- [Source excerpt]:
Weekend Report

Last week started off OK, but by the time we got to Wednesday things were on the way downhill. I had a flat tire just as I was pulling into the office driveway. I waited until my afternoon meetings to go out and change it. Surprise! There was one funny lug bolt that needed a special key piece that I dont have.

Public service announcement: If you have a special anti-theft lug bolt on each wheel, take some time to check and make sure you have the key adapter in your car. Do this ahead of time, before you end up needing it. If someone else put the tires on for you, check that they put the key back in the trunk with the wrench.

As it turns out the AAA guy was not able to get it off either, and the tire would not inflate at all (due to riding on the rims for the last quarter-mile or so). The dealership has the part but there are like 10 different patterns so you can’t just get a ride and go pick it up, they have to actually see the car to match it. (The manual has helpful advice for this circumstance – be sure to write down the code number (visible on the key itself) sometime before losing the key.)

After getting towed to the dealer, I got the $20 part and paid the $70 to the tow guy for the mileage beyond 5 miles. The towing guy was really nice. Also my friend JT from work drove along with me in case I needed a ride home, that was extra cool.

- [Exercise instructions]:
• 1. Rewrite the weekend report from the words "Last week started" through "with the wrench.", putting "lug nut" wherever "lug bolt" appears.
• 2. Format the rows below as a numbered list, without blank lines, beginning at the row that contains "of the amount" and ending with the last row.

- [Records shown]:
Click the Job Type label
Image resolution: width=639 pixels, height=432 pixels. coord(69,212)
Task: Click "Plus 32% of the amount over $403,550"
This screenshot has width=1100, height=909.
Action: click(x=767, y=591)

- [Responses per task]:
• 1.
Last week started off OK, but by the time we got to Wednesday things were on the way downhill. I had a flat tire just as I was pulling into the office driveway. I waited until my afternoon meetings to go out and change it. Surprise! There was one funny lug nut that needed a special key piece that I dont have.

Public service announcement: If you have a special anti-theft lug nut on each wheel, take some time to check and make sure you have the key adapter in your car. Do this ahead of time, before you end up needing it. If someone else put the tires on for you, check that they put the key back in the trunk with the wrench.

• 2.
1. Task: Click "Plus 32% of the amount over $403,550"
2. This screenshot has width=1100, height=909.
3. Action: click(x=767, y=591)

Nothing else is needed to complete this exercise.